Description of Historic Place
Abbotsford Sikh Temple National Historic Site of Canada is located on a one-acre property at the crest of a hill in the centre of Abbotsford, in the Lower Fraser Valley of British Columbia. Built in 1911, this simple, rectangular, gable-roofed building is of wood-frame construction clad in wood siding. The false fronted façade that faces the street is typical of Canadian commercial vernacular architecture of the period. A verandah runs along three sides of the building on the second floor. Official recognition refers to the building and its legal lot.
Abbotsford Sikh Temple was designated a national historic site of Canada in 2002 because: it is the oldest surviving example of the temples which played a crucial religious, social and political role in the pioneer phase of Sikh immigration to North America; it continues to embody both the fundamental beliefs of the Sikhs and their early immigrant experience in Canada; and, its architectural form represents a pragmatic adaptation of Sikh traditions to the Canadian context.
The Abbotsford Sikh Temple is an early example of a Sikh temple and was part of a network of temples that represent the pioneering phase of the Sikh community in Canada. Built by early immigrants, the structure reflects the limited resources of the builders and their adaptation of a Canadian architectural type, namely, the false-front building. Built in 1911 and used continuously since then, the temple is evidence of the early roots of the Sikh community and of the larger Indo-Canadian community that is located in this region of Canada. The structure’s simple design blends a Canadian architectural form with all the key elements of a Sikh religious building’s structural traditions including the prayer hall, the four entrance doors, the Sukh Aasan, (the room where the Guru Granth Sahib was kept) and the Granthi’s quarters on the second level, the communal kitchen, and the dining area. These architectural features have religious meaning and symbolize the openness of the temple to all, regardless of caste, creed or colour.
Sources: Historic Sites and Monuments Board of Canada, Minutes, April 2002; Commemorative Integrity Statement.

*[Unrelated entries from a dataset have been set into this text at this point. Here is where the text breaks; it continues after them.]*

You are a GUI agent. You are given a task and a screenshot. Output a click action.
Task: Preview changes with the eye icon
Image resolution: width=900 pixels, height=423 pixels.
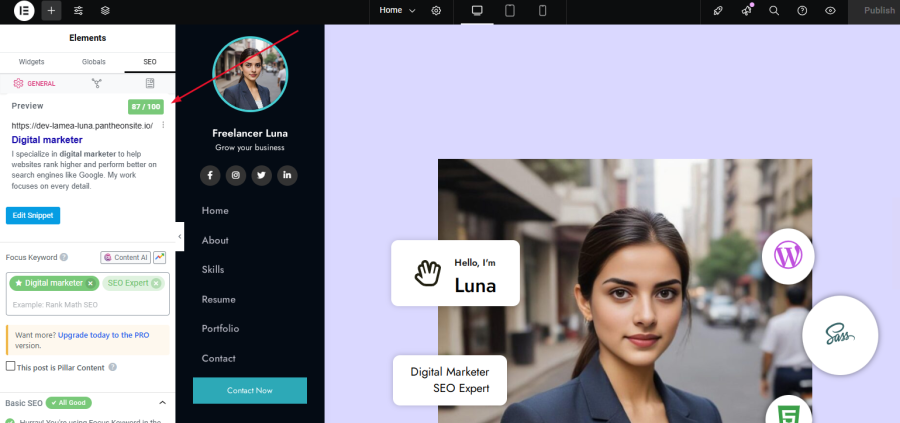point(830,10)
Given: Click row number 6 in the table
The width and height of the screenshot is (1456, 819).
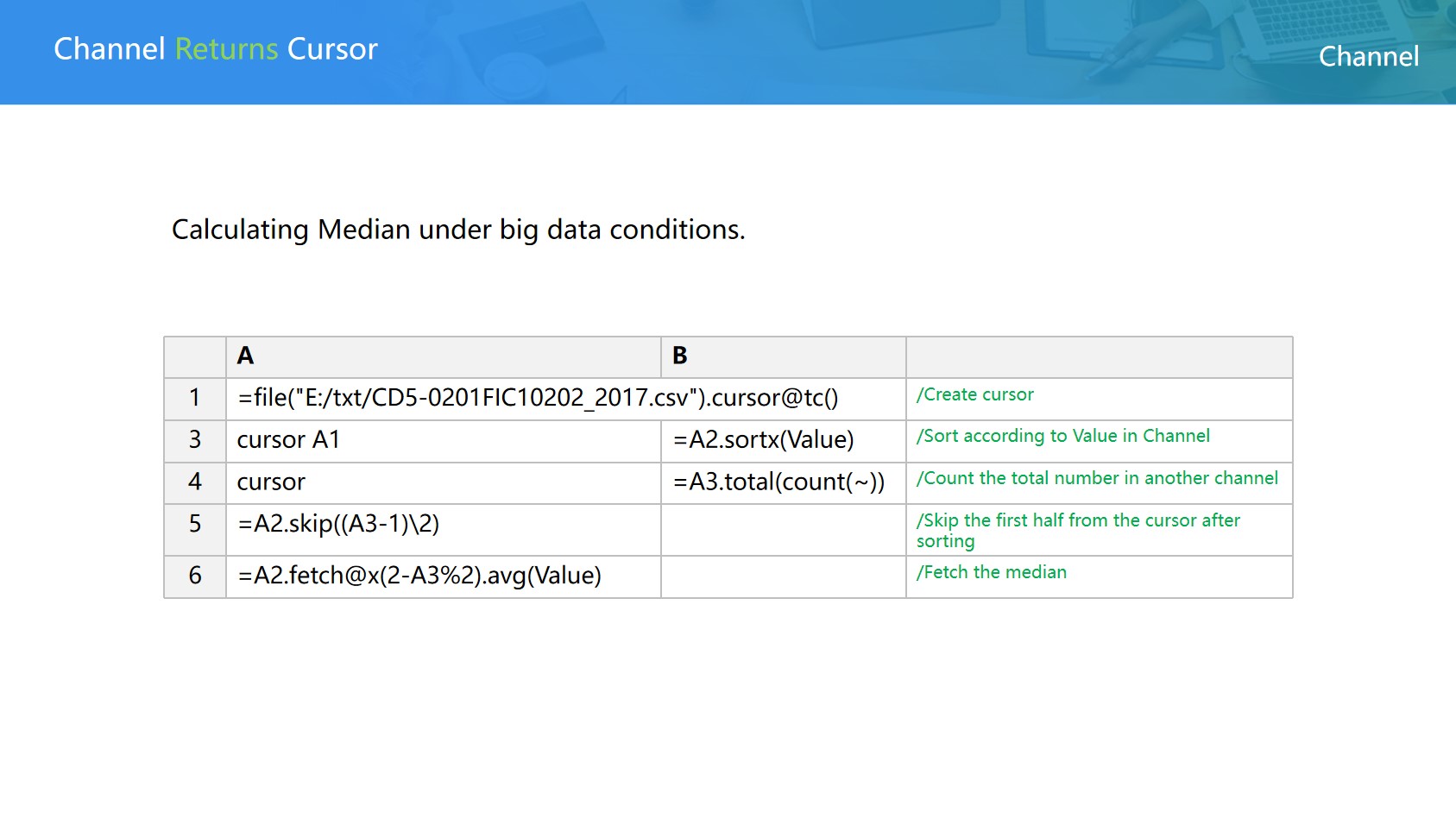Looking at the screenshot, I should coord(195,576).
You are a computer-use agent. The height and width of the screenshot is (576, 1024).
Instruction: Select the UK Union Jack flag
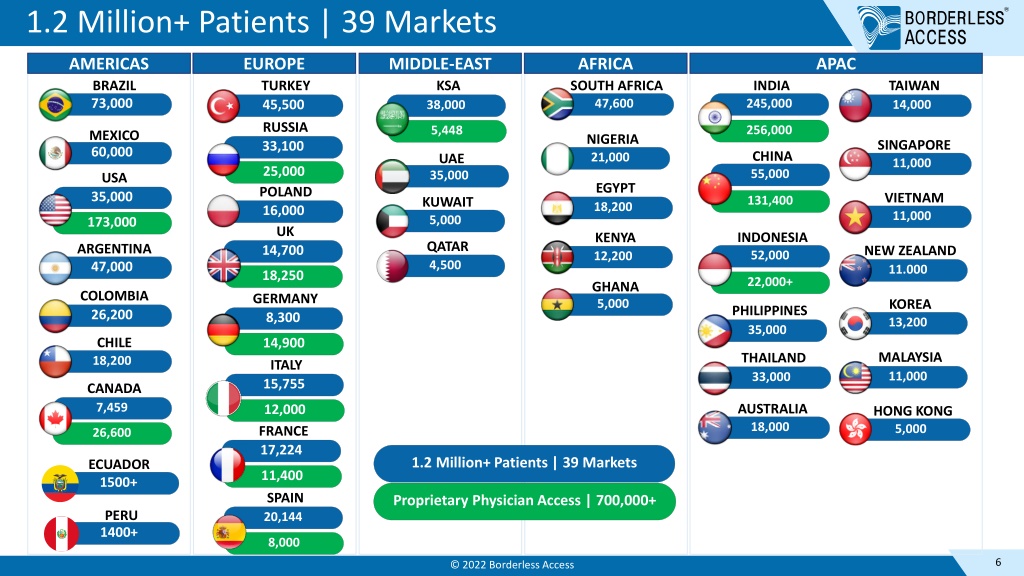[x=223, y=265]

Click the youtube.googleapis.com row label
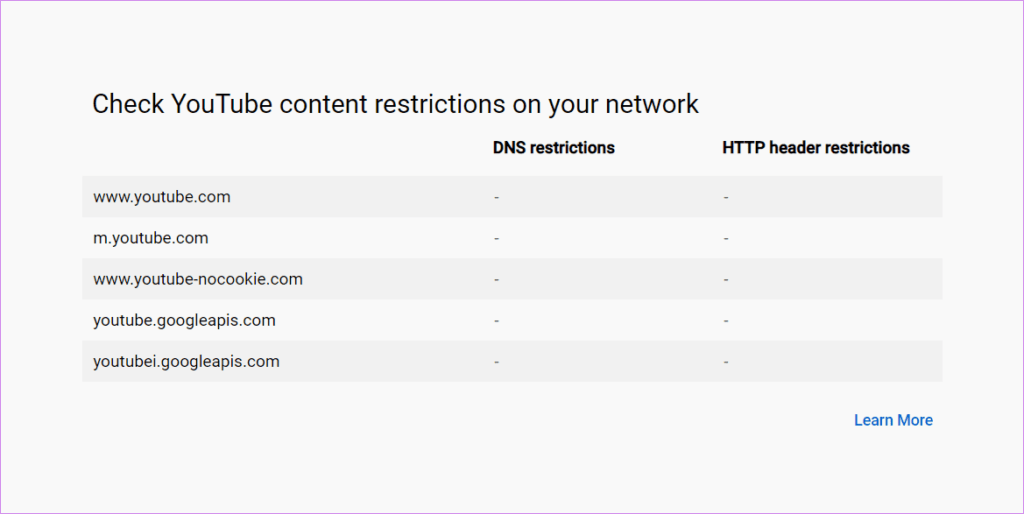[x=184, y=321]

The key elements that contribute to the heritage character of this site include: its prominent location on a hill in the centre of Abbotsford, making it visible from a distance as an important local landmark; the layout and functional spaces adopt the required elements of a Sikh temple and reflect fundamental Sikh beliefs: these include the prayer hall with the Sukh Aasan (the room where the Guru Granth Sahib was kept) and the Granthi’s quarters on the second level, as well as the communal kitchen and dining areas on the first level; the construction and design represent a pragmatic adaptation of the traditional Sikh temple to the Canadian environment; the wood-frame construction with false fronted façade masks a simple rectangular building with a gable roof typical of vernacular commercial architecture of the period; the volume, materials, placement and design of doors and windows including the four main doors on the second floor that provide entry through to the prayer hall from all three sides; the veranda running along three sides of the building at the second level was a recurring feature of early Sikh temples in Canada that allowed for direct access from the outside into the prayer hall originally from four sides; original exterior materials and details such as the horizontal wooden siding, door and window mouldings, chimneys, verandah supports, and railings; interior details such as the wooden arches and ornate canopy defining the altar; the early pendant light fixture and picture rail in the prayer hall, and the tongue and groove wall treatment seen in the prayer hall, the Sukh Aasan, Granthi’s room, and the kitchen and dining area on the ground floor; the Nishan Sahib, a tall flagpole flying the Sikh emblem, a yellow triangular flag with the Sikh symbol the Khanda in the centre; any archaeological resources that might be discovered; a collection of photographs and objects owned by the Khalsa Diwan Society; the modest furnishings.